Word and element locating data
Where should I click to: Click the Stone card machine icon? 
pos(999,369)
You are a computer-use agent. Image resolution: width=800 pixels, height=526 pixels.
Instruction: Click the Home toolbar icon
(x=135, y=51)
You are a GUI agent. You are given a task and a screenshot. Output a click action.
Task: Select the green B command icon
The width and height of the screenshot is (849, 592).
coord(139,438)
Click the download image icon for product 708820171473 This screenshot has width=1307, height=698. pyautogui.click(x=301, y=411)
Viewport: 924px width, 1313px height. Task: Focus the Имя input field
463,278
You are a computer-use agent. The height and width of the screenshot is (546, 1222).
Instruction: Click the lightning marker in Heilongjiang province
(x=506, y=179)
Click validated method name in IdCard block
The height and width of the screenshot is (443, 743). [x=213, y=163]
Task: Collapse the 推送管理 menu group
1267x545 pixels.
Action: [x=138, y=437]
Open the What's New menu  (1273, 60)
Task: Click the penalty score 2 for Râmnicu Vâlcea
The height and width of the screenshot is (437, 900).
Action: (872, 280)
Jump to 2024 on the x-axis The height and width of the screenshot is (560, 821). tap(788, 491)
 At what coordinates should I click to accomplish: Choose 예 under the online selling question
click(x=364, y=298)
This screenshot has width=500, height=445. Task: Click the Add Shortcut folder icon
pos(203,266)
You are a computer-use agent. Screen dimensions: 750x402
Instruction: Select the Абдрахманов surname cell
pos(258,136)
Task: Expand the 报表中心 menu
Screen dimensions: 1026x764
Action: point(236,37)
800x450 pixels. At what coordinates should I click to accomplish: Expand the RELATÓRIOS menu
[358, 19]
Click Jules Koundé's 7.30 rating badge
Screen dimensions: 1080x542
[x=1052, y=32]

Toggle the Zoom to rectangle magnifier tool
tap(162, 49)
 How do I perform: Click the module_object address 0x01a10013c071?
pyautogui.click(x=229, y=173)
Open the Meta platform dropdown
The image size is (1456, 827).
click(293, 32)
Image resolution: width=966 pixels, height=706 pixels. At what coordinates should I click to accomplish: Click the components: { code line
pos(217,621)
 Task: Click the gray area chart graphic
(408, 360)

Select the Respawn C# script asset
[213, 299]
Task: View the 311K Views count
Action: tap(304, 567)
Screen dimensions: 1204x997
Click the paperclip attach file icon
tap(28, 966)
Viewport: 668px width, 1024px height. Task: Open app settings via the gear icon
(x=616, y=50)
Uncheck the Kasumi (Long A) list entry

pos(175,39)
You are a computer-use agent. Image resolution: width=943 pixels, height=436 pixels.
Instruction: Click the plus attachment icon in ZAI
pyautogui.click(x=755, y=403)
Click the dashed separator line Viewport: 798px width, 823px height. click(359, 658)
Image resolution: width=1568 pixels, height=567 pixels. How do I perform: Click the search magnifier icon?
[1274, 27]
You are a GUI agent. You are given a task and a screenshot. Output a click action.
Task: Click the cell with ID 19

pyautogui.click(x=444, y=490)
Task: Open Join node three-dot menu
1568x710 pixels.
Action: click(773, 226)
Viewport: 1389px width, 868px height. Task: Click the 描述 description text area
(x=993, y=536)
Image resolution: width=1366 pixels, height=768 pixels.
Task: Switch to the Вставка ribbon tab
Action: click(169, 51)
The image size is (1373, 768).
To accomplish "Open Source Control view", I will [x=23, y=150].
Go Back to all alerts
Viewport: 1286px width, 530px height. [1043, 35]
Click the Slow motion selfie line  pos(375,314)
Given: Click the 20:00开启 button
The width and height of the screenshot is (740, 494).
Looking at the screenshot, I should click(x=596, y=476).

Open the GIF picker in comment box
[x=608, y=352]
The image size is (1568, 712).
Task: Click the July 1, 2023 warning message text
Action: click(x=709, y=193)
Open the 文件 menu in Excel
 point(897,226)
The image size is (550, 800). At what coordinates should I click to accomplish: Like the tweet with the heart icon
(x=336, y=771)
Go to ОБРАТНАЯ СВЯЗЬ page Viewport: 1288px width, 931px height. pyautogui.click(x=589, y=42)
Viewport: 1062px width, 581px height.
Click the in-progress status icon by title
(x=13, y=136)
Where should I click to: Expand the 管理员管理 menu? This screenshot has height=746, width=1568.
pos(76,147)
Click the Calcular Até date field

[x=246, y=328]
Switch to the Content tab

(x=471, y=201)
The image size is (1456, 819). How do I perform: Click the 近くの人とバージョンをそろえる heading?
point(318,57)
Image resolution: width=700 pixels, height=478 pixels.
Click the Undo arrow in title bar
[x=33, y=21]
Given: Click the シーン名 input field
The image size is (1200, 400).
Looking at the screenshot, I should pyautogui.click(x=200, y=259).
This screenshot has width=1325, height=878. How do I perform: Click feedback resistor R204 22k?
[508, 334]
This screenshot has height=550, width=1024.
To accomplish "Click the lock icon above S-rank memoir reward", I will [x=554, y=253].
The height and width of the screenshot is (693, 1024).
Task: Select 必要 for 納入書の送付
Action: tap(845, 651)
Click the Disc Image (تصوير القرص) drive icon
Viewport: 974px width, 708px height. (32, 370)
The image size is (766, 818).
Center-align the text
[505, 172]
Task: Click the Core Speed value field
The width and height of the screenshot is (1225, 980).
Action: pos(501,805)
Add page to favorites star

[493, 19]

**Stated problem**. Output the lines of the data between the line containing "Task: Click the penalty" and the line containing "Action: point(236,37)", inclusive, as a numbered list with blank lines omitted.

**Response to the task**.
1. Task: Click the penalty score 2 for Râmnicu Vâlcea
2. The height and width of the screenshot is (437, 900).
3. Action: (872, 280)
4. Jump to 2024 on the x-axis The height and width of the screenshot is (560, 821). tap(788, 491)
5.  At what coordinates should I click to accomplish: Choose 예 under the online selling question
6. click(x=364, y=298)
7. This screenshot has width=500, height=445. Task: Click the Add Shortcut folder icon
8. pos(203,266)
9. You are a computer-use agent. Screen dimensions: 750x402
10. Instruction: Select the Абдрахманов surname cell
11. pos(258,136)
12. Task: Expand the 报表中心 menu
13. Screen dimensions: 1026x764
14. Action: point(236,37)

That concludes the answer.